Performance Optimizations

  1. Lazy Loading: AI models are only loaded when needed

  2. Chunked Processing: Large PDFs are processed in chunks to prevent UI blocking

  3. Efficient Storage: MMKV provides faster read/write operations than AsyncStorage

  4. Memoization: Used React.memo and useMemo for expensive computations

Lessons Learned

What Worked Well

  1. React Native ExecuTorch Integration: Provided excellent offline AI capabilities

  2. MMKV Storage: Significantly improved performance over AsyncStorage

  3. Webview PDF Parsing: Ensured compatibility with various PDF formats

  4. Zustand State Management: Simplified state management with great performance

Future Enhancements

  1. Vector Embeddings: Implement proper vector embeddings for better RAG

  2. Model Optimization: Quantize newer models for better performance

  3. Multi-Document Support: Allow chat across multiple documents

  4. Fix Cross-Platform Issues: Some native features behave differently on iOS vs Android

  5. Model Size & Memory Constraints: AI models are large and require careful download management, and device capabilities need to be checked in advance to select the appropriate model. Right now the model might make the app crash if there’s not enough available memory on the device.

Conclusion

Building an offline AI chat tool required solving a few challenges in PDF processing, AI model management, and mobile performance optimization. The result is a working study assistant that works entirely offline while providing intelligent, context-aware responses.

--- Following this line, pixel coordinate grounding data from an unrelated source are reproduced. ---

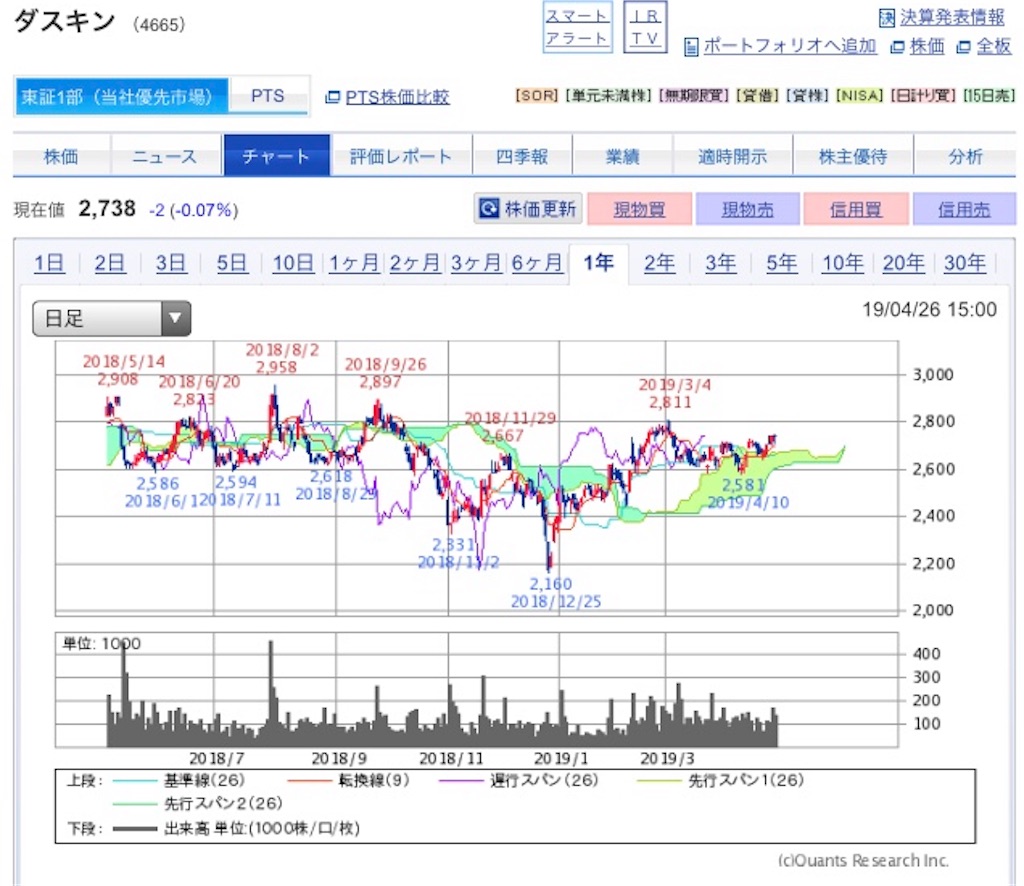
Task: Click the 決算発表情報 calendar icon
Action: (886, 18)
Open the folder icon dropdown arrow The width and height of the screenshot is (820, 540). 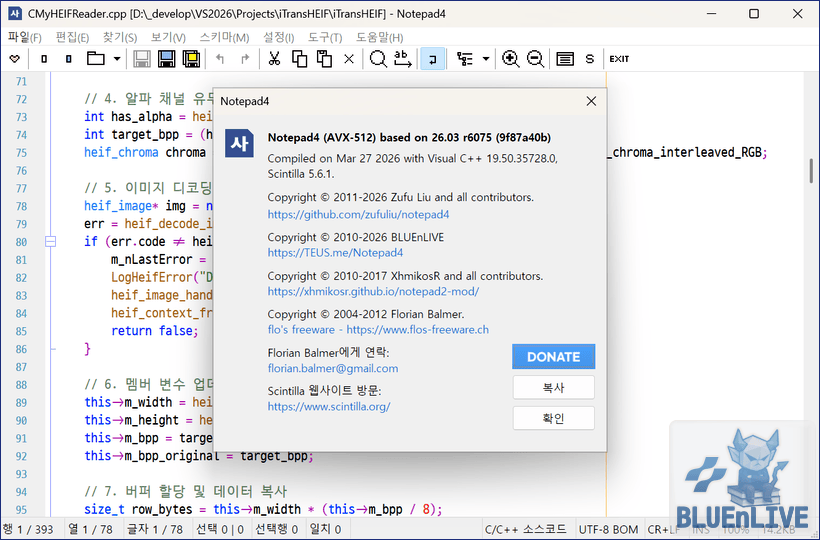pos(117,59)
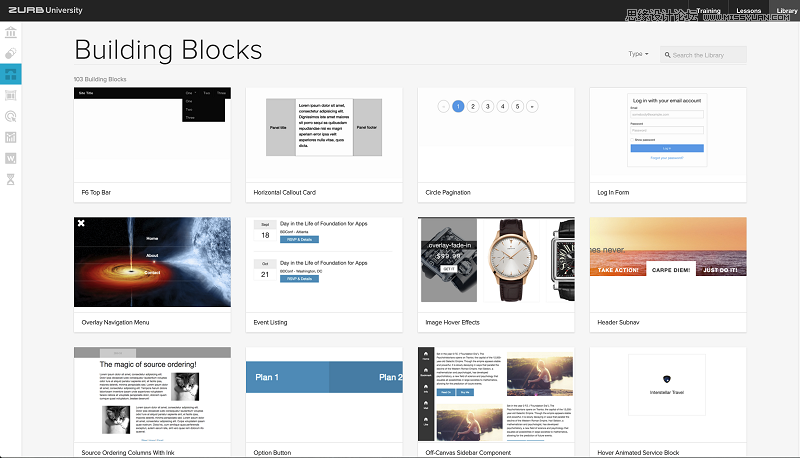Click the Plan 1 option button

pyautogui.click(x=287, y=377)
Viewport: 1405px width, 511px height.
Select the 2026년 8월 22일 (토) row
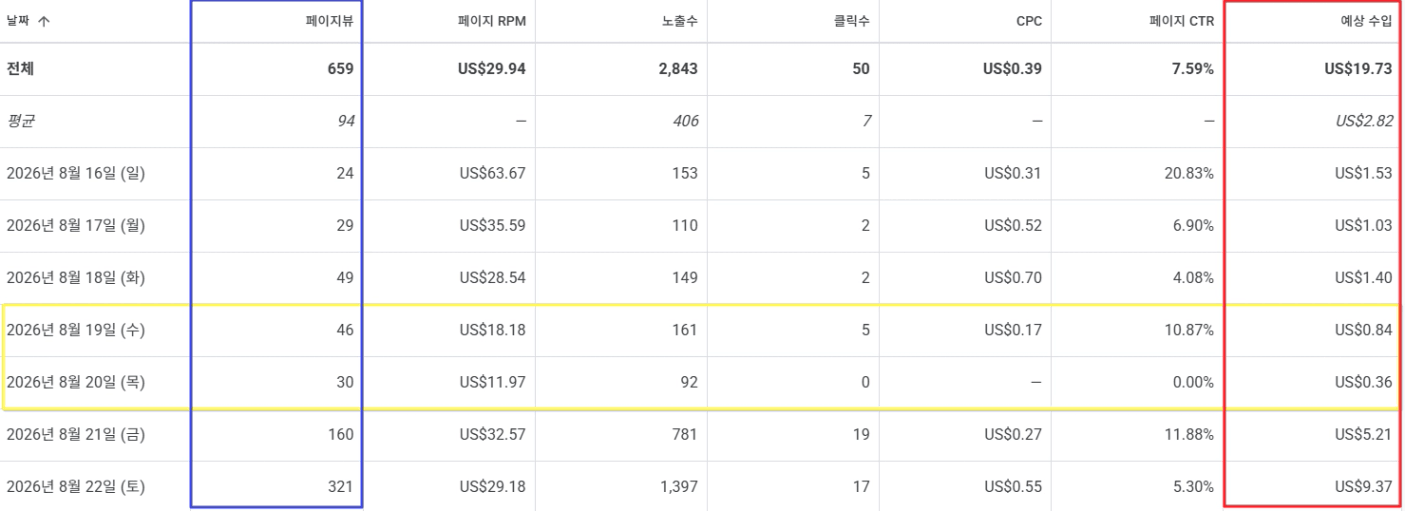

React Native Executorch doesn’t currently leverage native GPU acceleration available on the latest iPhones and Android devices, but provides good quality for testing ground and proof of concept. Next step would be to integrate with Apple’s CoreML backend and see how it compares.

The LearnPDF app is available on both iOS App Store and Google Play Store (testers needed). If you want to try it out, but keep in mind that it has not been tested on multiple devices.